Stored data entries -
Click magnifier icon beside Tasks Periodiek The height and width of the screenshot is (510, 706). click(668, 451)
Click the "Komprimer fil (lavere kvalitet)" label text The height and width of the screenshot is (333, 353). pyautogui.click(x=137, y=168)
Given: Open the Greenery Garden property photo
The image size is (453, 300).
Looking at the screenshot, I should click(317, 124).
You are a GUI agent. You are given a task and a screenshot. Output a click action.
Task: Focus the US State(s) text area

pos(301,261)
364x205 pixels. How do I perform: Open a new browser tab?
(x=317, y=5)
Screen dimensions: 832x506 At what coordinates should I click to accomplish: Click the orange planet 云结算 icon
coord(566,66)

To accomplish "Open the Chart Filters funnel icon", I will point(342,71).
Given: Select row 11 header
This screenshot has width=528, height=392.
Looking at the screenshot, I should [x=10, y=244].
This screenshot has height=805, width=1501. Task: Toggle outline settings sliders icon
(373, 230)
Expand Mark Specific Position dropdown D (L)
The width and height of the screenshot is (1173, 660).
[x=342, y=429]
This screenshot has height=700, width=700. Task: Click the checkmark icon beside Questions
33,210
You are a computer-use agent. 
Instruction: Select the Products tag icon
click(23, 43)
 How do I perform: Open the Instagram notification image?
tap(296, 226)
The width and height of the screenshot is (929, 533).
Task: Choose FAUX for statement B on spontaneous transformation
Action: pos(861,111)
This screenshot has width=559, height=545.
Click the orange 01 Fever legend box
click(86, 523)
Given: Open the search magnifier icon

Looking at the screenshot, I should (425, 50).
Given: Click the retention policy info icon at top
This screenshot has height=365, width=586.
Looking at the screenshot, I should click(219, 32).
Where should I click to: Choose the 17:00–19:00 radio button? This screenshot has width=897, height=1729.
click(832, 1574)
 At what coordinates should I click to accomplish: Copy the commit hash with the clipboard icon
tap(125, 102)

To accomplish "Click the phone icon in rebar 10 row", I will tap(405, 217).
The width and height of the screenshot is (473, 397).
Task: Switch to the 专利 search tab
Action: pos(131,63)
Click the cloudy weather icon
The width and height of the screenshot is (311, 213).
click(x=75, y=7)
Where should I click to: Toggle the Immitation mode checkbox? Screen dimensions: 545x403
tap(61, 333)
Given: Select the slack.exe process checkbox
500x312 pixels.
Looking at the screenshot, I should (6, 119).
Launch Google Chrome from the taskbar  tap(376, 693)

What is required -
Lines from the one containing "364x205 pixels. How" through the last line of the records, restated word for word: that is the whole response.

Answer to this problem -
364x205 pixels. How do I perform: Open a new browser tab?
(x=317, y=5)
Screen dimensions: 832x506 At what coordinates should I click to accomplish: Click the orange planet 云结算 icon
coord(566,66)

To accomplish "Open the Chart Filters funnel icon", I will point(342,71).
Given: Select row 11 header
This screenshot has width=528, height=392.
Looking at the screenshot, I should [x=10, y=244].
This screenshot has height=805, width=1501. Task: Toggle outline settings sliders icon
(373, 230)
Expand Mark Specific Position dropdown D (L)
The width and height of the screenshot is (1173, 660).
[x=342, y=429]
This screenshot has height=700, width=700. Task: Click the checkmark icon beside Questions
33,210
You are a computer-use agent. 
Instruction: Select the Products tag icon
click(23, 43)
 How do I perform: Open the Instagram notification image?
tap(296, 226)
The width and height of the screenshot is (929, 533).
Task: Choose FAUX for statement B on spontaneous transformation
Action: pos(861,111)
This screenshot has width=559, height=545.
Click the orange 01 Fever legend box
click(86, 523)
Given: Open the search magnifier icon

Looking at the screenshot, I should (425, 50).
Given: Click the retention policy info icon at top
This screenshot has height=365, width=586.
Looking at the screenshot, I should click(219, 32).
Where should I click to: Choose the 17:00–19:00 radio button? This screenshot has width=897, height=1729.
click(832, 1574)
 At what coordinates should I click to accomplish: Copy the commit hash with the clipboard icon
tap(125, 102)

To accomplish "Click the phone icon in rebar 10 row", I will tap(405, 217).
The width and height of the screenshot is (473, 397).
Task: Switch to the 专利 search tab
Action: pos(131,63)
Click the cloudy weather icon
The width and height of the screenshot is (311, 213).
click(x=75, y=7)
Where should I click to: Toggle the Immitation mode checkbox? Screen dimensions: 545x403
tap(61, 333)
Given: Select the slack.exe process checkbox
500x312 pixels.
Looking at the screenshot, I should (6, 119).
Launch Google Chrome from the taskbar  tap(376, 693)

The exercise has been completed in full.